### Your goal:
Go through the entries below and print, exactly, the lines starting at the one with "Screen dimensions: 702x438" and ending at the one with "Task: Toggle the Comments pane in status bar", keeping both ends and no others.

(Excerpted data)

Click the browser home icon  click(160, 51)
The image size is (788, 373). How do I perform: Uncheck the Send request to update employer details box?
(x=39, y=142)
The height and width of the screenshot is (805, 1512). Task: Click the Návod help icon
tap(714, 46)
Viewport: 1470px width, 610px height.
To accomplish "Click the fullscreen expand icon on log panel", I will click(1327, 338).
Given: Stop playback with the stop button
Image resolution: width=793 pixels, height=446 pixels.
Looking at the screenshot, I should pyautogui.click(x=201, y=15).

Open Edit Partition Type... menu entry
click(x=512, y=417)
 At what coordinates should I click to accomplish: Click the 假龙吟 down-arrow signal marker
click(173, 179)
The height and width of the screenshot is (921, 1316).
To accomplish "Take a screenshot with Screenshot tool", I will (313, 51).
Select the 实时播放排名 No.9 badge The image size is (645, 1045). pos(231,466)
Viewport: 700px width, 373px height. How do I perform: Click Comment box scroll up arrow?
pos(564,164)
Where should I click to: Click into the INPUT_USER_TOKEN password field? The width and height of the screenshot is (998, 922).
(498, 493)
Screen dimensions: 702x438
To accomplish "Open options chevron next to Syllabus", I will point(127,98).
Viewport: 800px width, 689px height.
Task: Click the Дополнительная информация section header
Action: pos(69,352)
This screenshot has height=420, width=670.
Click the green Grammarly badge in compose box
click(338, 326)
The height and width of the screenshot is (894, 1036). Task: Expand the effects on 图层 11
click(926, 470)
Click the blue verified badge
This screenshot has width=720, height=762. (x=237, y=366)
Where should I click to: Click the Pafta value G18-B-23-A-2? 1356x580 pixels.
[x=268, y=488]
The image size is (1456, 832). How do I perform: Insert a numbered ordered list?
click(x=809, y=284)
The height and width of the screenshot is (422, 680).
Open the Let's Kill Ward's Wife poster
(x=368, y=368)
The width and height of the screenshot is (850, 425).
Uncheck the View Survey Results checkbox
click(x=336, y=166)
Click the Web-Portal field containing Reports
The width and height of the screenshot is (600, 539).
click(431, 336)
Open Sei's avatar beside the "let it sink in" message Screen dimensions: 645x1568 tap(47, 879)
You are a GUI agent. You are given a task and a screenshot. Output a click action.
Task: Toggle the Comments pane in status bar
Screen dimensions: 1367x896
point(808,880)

(End Excerpted data)

### Solution below:
Screen dimensions: 702x438
To accomplish "Open options chevron next to Syllabus", I will point(127,98).
Viewport: 800px width, 689px height.
Task: Click the Дополнительная информация section header
Action: pos(69,352)
This screenshot has height=420, width=670.
Click the green Grammarly badge in compose box
click(338, 326)
The height and width of the screenshot is (894, 1036). Task: Expand the effects on 图层 11
click(926, 470)
Click the blue verified badge
This screenshot has width=720, height=762. (x=237, y=366)
Where should I click to: Click the Pafta value G18-B-23-A-2? 1356x580 pixels.
[x=268, y=488]
The image size is (1456, 832). How do I perform: Insert a numbered ordered list?
click(x=809, y=284)
The height and width of the screenshot is (422, 680).
Open the Let's Kill Ward's Wife poster
(x=368, y=368)
The width and height of the screenshot is (850, 425).
Uncheck the View Survey Results checkbox
click(x=336, y=166)
Click the Web-Portal field containing Reports
The width and height of the screenshot is (600, 539).
click(431, 336)
Open Sei's avatar beside the "let it sink in" message Screen dimensions: 645x1568 tap(47, 879)
You are a GUI agent. You are given a task and a screenshot. Output a click action.
Task: Toggle the Comments pane in status bar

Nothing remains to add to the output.